[Work request]: Write the next part of the passage about the younger son's head movements and tics, picking up after its last sentence.

[Supplied text]:
_____

I knew I was wrong about the possibility of canceling the January appointment for younger son from the moment I wrote it.  As we sat eating a late lunch at Great Adventure I got my visual proof.  As he ate his food, younger son’s head was moving and he didn’t miss a beat.  His lip tic was happening too.  Hubby and I looked at each other at one point and just gave each other that look.  You know the look.  The look between a husband and wife that says everything it needs to without any words.

That was Saturday.  Involuntary movements were all of the map on Sunday too.

Then this morning at work I read the email from his teacher.  She had written to let me know he was holding his own in class, keeping up with the other students.  She also wrote to let me know she had noticed several head movements and noticed the sounds, the noises.  Small, quiet grunts that younger son seems to not notice at all.

_____

[Data for analysis]:
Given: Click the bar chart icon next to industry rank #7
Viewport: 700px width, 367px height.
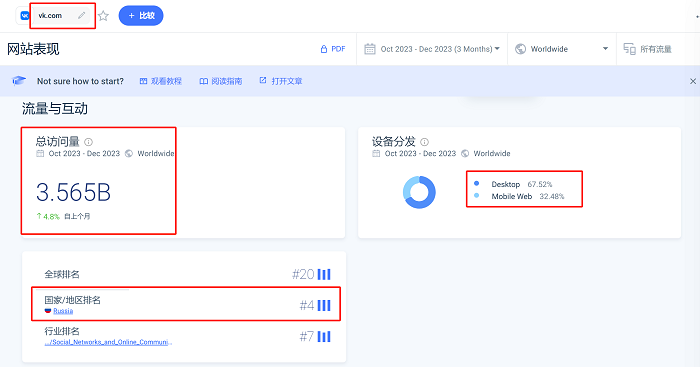Looking at the screenshot, I should [324, 337].
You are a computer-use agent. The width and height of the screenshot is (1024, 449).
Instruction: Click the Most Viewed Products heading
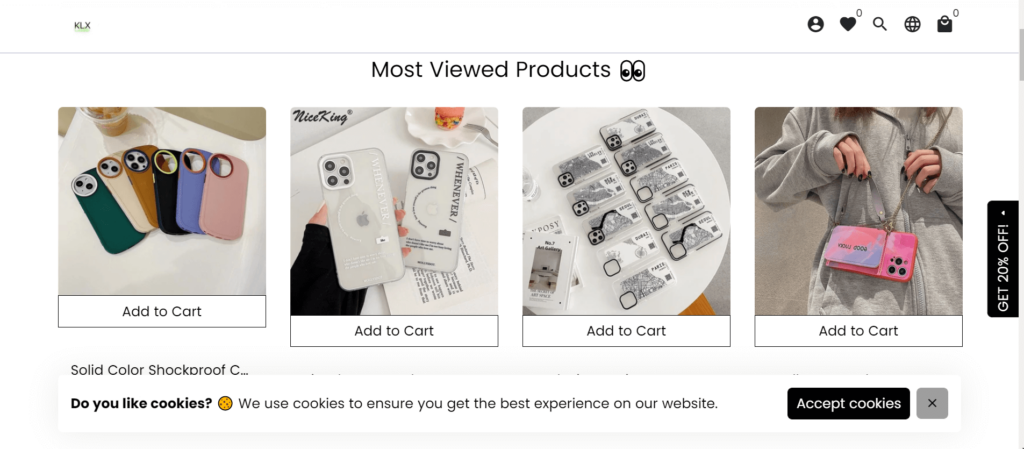[x=508, y=70]
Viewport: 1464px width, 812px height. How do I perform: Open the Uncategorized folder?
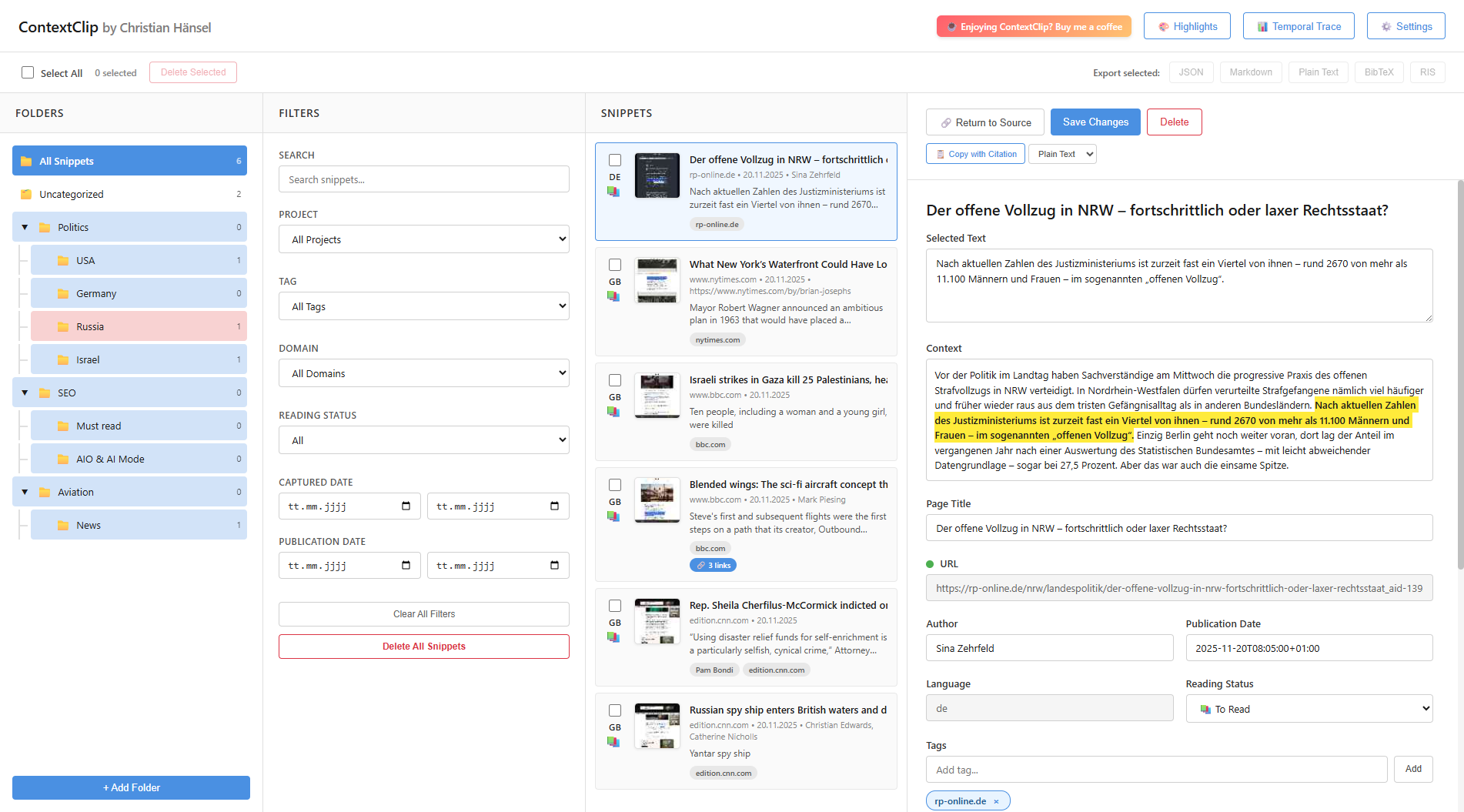[x=72, y=195]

_____

[Response box]:
January 3, 2013 is a long time from now.  I can’t not do something to try to help him (if you’ll forgive the double negative).  Hubby wants to look in diet and nutritional options.  What I wonder is if we try to help, will it make it difficult to diagnose something like Tourette syndrome?  I am going to call the doctor’s office tomorrow and let them know that we can’t sit and watch without actively trying to help him.  Perhaps if we keep a record of what we observe and what we try so they have a running record.

In college, we would say DENIAL all the time.  How it wasn’t just a river in Egypt.  We also said “Your MOM” a lot.  Don’t completely remember the origin of the mom reference.  It’s strange to be over 20 years out from college and be the MOM in denial.